Michael Jordan will always be remembered, by most, as the greatest basketball player who ever lived. But MJ also had a brief stint with the Washington Wizards as an executive (and a player) with poor results. Perhaps his biggest mistake in Washington was selecting high school center Kwame Brown with the No. 1 overall pick in the 2001 draft.

Brown never panned out with Jordan and the Wizards for a number of different reasons. Then His Airness retired for good after the 2002-03 season, and Brown left Washington two years later.

But when the five-time MVP became the majority governor of the then-Charlotte Bobcats, he made a curious decision to bring Brown back in as a free agent, a move that actually ended up working out for both sides.
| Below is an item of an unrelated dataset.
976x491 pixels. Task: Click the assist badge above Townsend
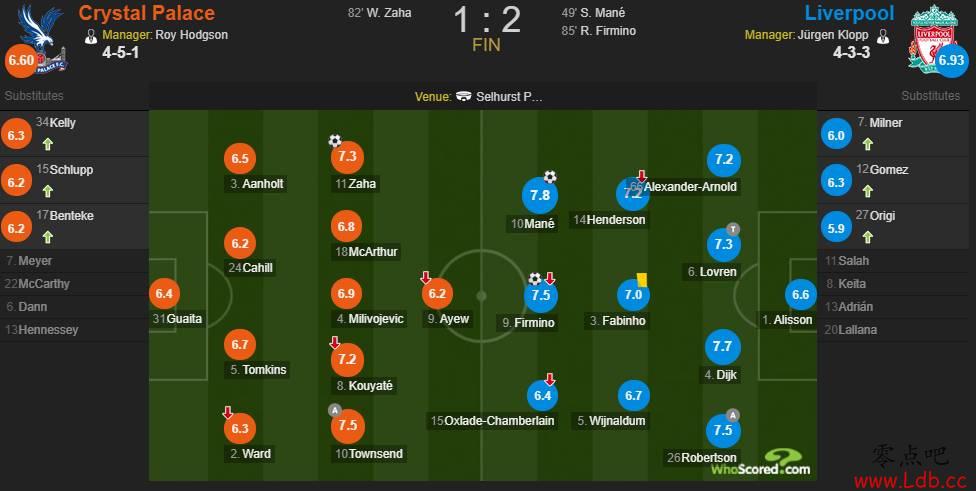point(335,410)
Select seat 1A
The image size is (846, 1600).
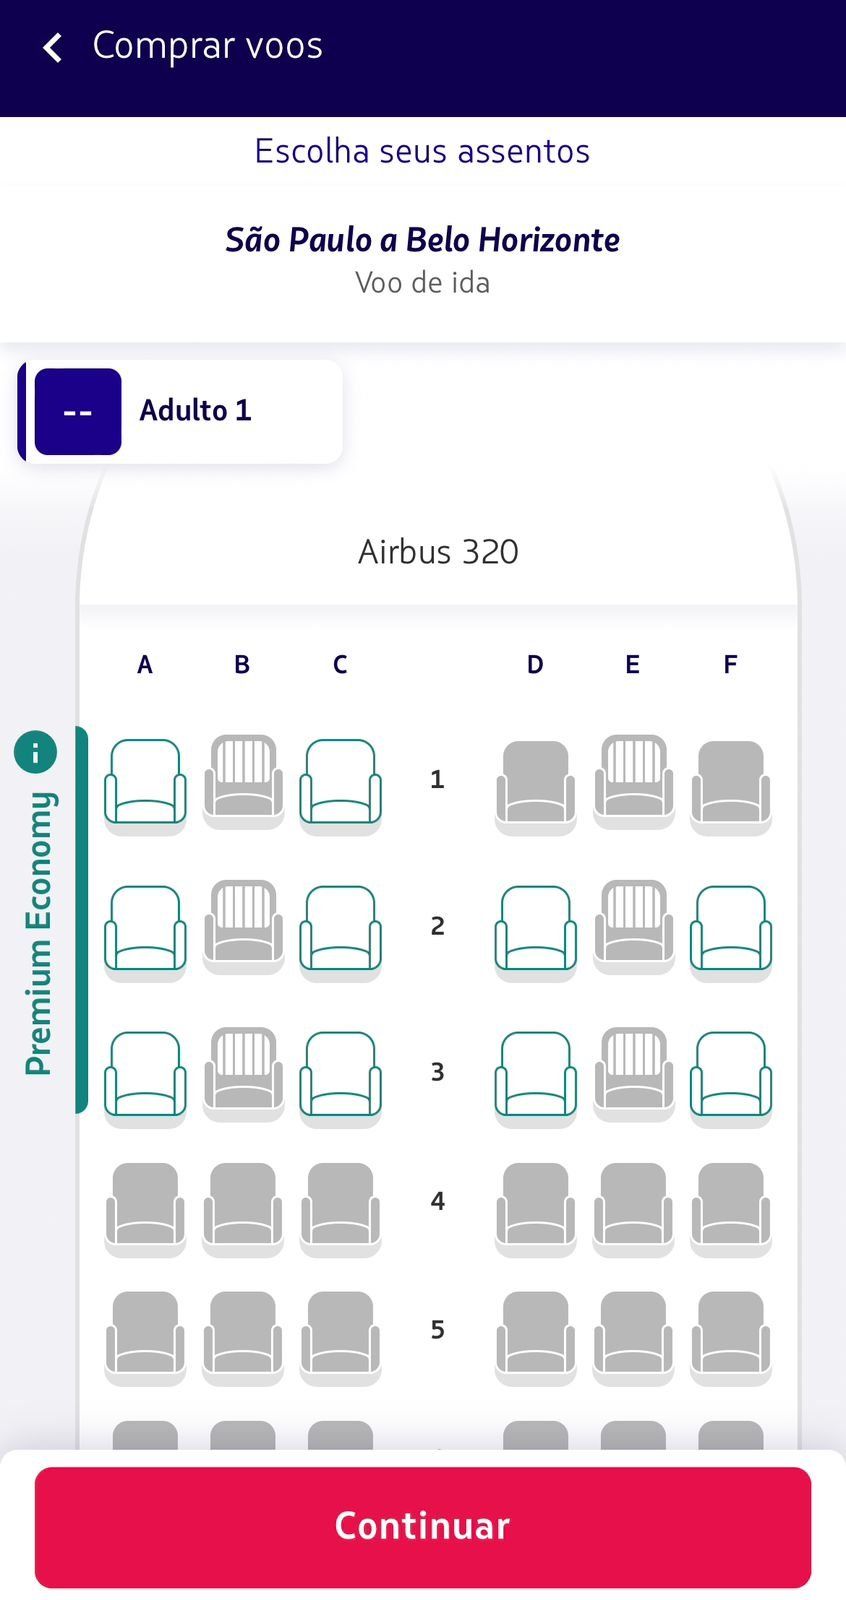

Michael Jordan took Kwame Brown No. 1 overall in 2001, but things didn’t go as planned

Michael Jordan hands Kwame Brown his first Washington Wizards jersey at a press conference.
Michael Jordan hands Kwame Brown his Washington Wizards jersey at a press conference after Jordan drafted Brown No. 1 overall. | Joel Richardson/TWP

Jordan, then team president of the Wiz, used the first overall pick in 2001 to select Brown. Coming out of high school, the 7-foot center was a first-team Parade All-American, a McDonald’s All-American, and Mr. Basketball in the state of Georgia.
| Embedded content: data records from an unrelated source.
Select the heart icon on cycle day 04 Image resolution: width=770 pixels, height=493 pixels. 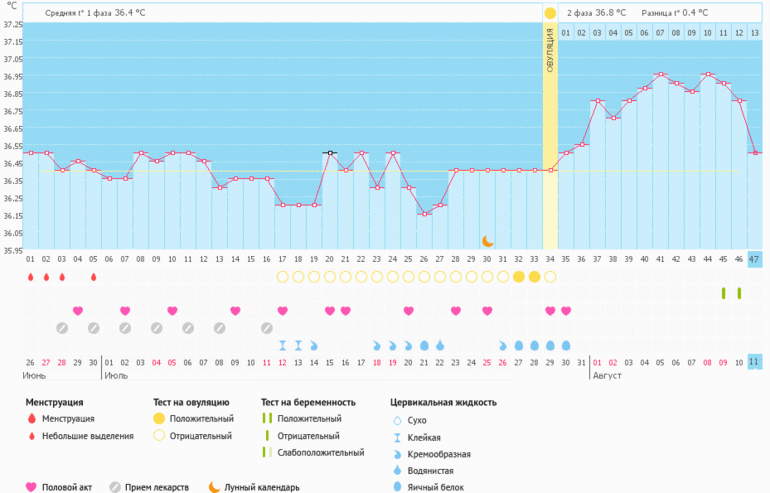coord(78,311)
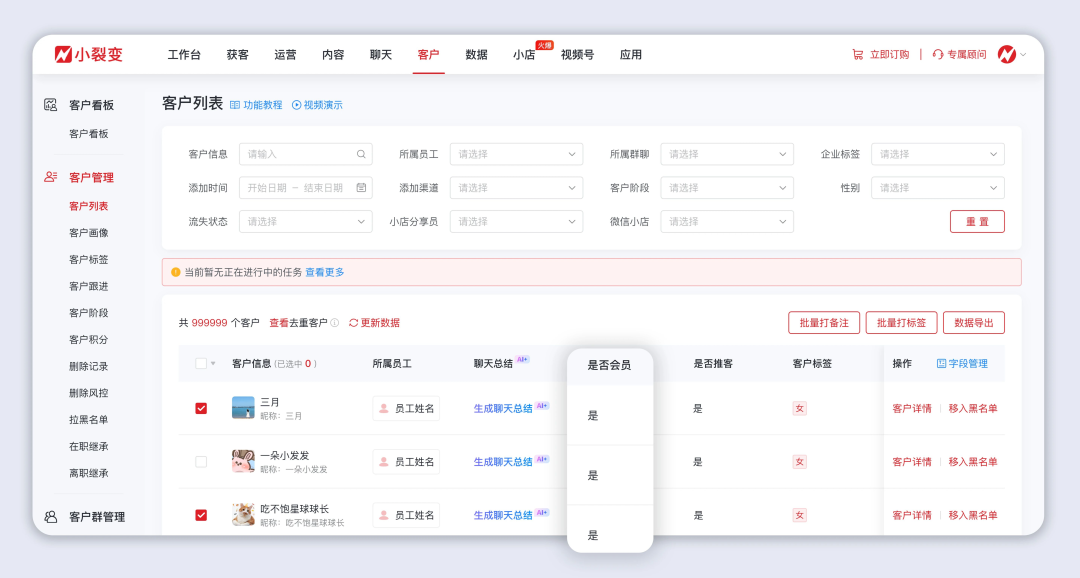Screen dimensions: 1080x578
Task: Switch to the 数据 top menu tab
Action: (476, 55)
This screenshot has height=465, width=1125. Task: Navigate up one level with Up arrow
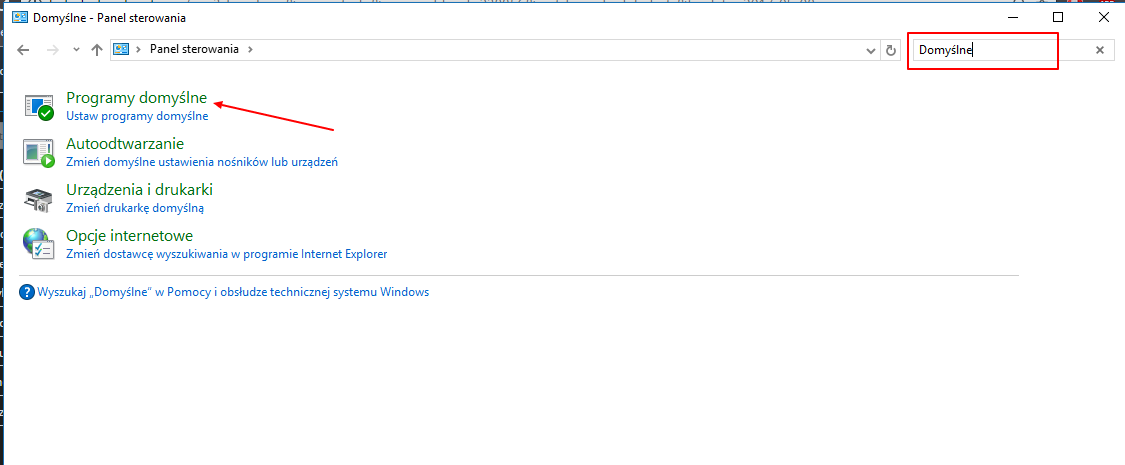(x=97, y=50)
It was by no means a controversial selection as Brown was widely considered one of, if not the, best prospects in the draft, especially at a time when centers were in high demand.

But due to a dozen different factors, Brown never lived up to his draft status. There were immaturity issues on the rookie’s part, and by all accounts, Jordan didn’t take it particularly easy on a teenager getting his first taste of professional basketball.

The South Carolina native averaged only 6.2 points and 4.6 rebounds over his first two seasons playing alongside MJ. Brown didn’t fare much better with Jordan gone, though, as his numbers only jumped to 9.5 points and 6.5 rebounds per game.

The Washington experiment ended when the then-22-year-old was traded to the Los Angeles Lakers in 2005.

Brown bounced around the league but somehow ended up back with Jordan

After going from Washington to LA, Brown played part of the 2007-08 season in Memphis and the next two years in Detroit. His best statistical campaign post-Wizards was his second year with the Lakers in 2006-07, when he averaged 8.4 points, 6.0 rebounds, and 1.2 blocks in 41 games.

Jordan became the majority governor of the Bobcats in 2010 and surprisingly signed Brown that offseason. Charlotte had recently run through a gamut of average centers, from Nazr Mohammed to Desagana Diop to Erick Dampier. Mike bringing back his biggest draft mistake, though, seemed odd at the time.

Brown didn’t have a great year by any measure in 2010-11, but he was a functional big man for a franchise that hadn’t had one in years. He started 50 of a possible 66 games, averaged more minutes than he had in four years, and shot 51.7% from the floor.

He became a free agent once again after that season and parlayed his Bobcats stint into a one-year, $7 million deal with the Golden State Warriors, according to ESPN.

MJ shockingly chose Brown for a second time, and in the process, he helped his former No. 1 overall pick earn a good chunk of change.

Brown never lived up to his draft status but became a serviceable center for 13 seasons

It would be forgivable to remember Brown as simply another failed Jordan draft selection and put him down with the likes of Adam Morrison. A No. 1 overall pick who scored double digits in just one year of his career certainly can’t be considered a success.

But one of the biggest high school recruits of the early 2000s also played in the league for more than a decade and amassed more than $62 million in total salary.

And, even after their disastrous time together in Washington, MJ saw enough in Brown to bring him back into the fold.

All statistics courtesy of Basketball Reference.